» Brief: Render the data from the line containing "Given: Click the" down to the last line as a JSON list of strings, one string per line, with blank lines omitted.
Start Extracted records
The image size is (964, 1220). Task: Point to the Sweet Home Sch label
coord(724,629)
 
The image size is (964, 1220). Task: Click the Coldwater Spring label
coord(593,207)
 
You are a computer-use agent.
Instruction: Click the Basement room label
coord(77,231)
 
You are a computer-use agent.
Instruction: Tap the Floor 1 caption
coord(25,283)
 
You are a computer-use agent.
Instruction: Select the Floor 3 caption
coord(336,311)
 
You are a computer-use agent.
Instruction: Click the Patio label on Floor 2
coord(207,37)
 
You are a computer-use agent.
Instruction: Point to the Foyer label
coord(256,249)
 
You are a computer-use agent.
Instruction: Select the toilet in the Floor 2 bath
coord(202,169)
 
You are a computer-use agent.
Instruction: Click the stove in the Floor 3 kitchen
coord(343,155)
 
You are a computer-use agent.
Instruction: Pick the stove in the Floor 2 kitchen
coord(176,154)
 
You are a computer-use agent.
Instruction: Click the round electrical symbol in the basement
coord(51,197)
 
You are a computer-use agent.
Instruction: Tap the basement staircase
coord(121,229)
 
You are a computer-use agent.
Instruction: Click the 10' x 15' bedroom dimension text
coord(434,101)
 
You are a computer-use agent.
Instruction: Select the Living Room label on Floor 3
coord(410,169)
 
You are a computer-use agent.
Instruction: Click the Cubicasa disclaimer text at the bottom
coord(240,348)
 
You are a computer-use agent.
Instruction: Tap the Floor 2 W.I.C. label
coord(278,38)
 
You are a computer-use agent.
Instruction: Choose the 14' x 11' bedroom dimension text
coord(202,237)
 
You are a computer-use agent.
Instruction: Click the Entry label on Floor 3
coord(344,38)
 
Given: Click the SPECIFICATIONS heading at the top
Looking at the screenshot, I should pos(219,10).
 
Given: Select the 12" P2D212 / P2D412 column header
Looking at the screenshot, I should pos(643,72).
End Extracted records
» Answer for the task:
[
  "Given: Click the SPECIFICATIONS heading at the top",
  "Looking at the screenshot, I should pos(219,10).",
  "Given: Select the 12\" P2D212 / P2D412 column header",
  "Looking at the screenshot, I should pos(643,72)."
]